Copy the rows below word for word, starting at the line that contains "Screen dimensions: 925x545" and ending at the line that contains "will tap(433, 119).".

##### RECORDS SHOWN

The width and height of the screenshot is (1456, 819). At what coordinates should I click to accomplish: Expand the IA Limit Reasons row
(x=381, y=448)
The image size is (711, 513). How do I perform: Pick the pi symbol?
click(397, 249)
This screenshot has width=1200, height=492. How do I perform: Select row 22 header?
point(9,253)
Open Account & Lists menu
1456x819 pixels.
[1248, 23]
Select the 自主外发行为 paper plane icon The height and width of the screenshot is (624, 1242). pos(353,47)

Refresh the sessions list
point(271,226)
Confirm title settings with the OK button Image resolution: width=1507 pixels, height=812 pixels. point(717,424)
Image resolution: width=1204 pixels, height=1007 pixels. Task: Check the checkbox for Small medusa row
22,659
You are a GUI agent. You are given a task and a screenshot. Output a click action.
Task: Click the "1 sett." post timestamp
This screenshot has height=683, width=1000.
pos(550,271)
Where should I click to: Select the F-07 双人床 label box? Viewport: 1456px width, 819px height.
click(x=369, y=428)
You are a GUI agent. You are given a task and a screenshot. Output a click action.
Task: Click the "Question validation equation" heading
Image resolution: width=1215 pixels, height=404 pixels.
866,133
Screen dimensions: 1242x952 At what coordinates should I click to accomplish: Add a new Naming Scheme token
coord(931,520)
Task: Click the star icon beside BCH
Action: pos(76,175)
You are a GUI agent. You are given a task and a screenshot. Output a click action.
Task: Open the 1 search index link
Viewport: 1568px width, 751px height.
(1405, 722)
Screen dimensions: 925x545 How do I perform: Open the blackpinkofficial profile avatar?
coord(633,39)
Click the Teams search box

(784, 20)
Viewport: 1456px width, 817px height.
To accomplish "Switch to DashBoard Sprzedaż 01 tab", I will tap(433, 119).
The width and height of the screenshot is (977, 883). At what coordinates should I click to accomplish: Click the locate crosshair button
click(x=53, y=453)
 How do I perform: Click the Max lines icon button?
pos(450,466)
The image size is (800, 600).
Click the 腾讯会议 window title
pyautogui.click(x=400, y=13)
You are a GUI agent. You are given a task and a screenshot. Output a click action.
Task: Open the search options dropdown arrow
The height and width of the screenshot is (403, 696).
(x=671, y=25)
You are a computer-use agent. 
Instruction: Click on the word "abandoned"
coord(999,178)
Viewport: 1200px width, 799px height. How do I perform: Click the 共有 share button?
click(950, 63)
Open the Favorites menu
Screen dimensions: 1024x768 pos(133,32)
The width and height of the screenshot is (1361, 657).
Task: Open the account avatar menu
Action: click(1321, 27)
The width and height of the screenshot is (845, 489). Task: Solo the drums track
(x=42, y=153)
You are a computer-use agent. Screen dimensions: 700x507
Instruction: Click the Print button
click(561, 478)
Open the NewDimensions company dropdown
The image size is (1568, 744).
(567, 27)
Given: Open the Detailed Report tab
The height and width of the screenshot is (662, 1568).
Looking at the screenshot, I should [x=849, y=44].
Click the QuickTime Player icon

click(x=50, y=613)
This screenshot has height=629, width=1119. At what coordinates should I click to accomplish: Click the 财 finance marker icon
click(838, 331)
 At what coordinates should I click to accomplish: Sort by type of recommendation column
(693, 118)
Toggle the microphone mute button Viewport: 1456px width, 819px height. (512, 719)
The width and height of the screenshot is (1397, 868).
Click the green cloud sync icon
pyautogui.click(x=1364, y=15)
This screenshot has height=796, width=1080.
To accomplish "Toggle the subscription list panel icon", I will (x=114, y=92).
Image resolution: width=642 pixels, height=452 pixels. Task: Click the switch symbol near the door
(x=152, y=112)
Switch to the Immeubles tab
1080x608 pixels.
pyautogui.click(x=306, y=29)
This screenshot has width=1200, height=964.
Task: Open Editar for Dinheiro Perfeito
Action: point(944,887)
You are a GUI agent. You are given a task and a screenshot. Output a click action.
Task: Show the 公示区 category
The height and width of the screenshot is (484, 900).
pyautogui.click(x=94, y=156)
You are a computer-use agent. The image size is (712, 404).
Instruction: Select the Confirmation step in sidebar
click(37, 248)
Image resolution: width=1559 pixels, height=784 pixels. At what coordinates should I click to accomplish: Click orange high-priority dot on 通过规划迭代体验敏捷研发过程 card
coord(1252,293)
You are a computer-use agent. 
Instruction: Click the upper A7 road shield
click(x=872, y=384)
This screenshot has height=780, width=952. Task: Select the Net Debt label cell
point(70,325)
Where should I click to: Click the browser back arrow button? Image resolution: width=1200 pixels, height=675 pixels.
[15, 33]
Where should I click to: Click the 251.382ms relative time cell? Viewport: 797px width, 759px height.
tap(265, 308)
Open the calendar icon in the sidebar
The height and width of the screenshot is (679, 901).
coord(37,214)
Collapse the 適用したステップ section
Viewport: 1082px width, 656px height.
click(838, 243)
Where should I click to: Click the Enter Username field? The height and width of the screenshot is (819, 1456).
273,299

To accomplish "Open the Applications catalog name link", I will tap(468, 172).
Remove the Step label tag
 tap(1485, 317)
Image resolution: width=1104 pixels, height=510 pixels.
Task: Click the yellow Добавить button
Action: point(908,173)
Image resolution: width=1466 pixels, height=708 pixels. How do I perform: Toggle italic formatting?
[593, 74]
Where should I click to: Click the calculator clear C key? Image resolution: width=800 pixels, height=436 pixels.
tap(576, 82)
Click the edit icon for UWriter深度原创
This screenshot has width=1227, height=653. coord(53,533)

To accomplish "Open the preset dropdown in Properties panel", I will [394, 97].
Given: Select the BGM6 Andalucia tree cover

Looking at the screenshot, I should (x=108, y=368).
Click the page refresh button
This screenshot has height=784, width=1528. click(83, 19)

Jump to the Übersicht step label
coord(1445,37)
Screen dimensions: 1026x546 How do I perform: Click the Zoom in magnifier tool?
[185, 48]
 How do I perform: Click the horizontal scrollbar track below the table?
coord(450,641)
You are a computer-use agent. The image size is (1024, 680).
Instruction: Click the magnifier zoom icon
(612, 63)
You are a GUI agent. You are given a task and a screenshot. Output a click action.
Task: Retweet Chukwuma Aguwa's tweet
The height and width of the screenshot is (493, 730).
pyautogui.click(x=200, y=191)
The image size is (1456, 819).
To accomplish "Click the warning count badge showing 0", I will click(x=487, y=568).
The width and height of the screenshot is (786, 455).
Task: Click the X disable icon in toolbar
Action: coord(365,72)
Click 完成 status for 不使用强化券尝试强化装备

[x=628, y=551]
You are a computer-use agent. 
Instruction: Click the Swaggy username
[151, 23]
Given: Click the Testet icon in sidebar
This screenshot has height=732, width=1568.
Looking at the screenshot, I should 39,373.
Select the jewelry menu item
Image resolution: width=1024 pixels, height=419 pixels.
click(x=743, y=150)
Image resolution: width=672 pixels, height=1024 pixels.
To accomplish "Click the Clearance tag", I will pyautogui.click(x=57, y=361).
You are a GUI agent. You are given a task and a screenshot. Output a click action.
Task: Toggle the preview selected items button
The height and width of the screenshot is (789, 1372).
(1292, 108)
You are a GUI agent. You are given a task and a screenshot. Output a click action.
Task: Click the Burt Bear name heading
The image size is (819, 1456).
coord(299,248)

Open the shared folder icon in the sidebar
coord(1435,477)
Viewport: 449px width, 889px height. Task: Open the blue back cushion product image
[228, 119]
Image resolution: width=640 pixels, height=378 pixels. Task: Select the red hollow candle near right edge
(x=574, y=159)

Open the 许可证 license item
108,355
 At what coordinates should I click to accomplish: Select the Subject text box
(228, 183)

##########

**EXERCISE ANSWER:**
Screen dimensions: 925x545 How do I perform: Open the blackpinkofficial profile avatar?
coord(633,39)
Click the Teams search box

(784, 20)
Viewport: 1456px width, 817px height.
To accomplish "Switch to DashBoard Sprzedaż 01 tab", I will tap(433, 119).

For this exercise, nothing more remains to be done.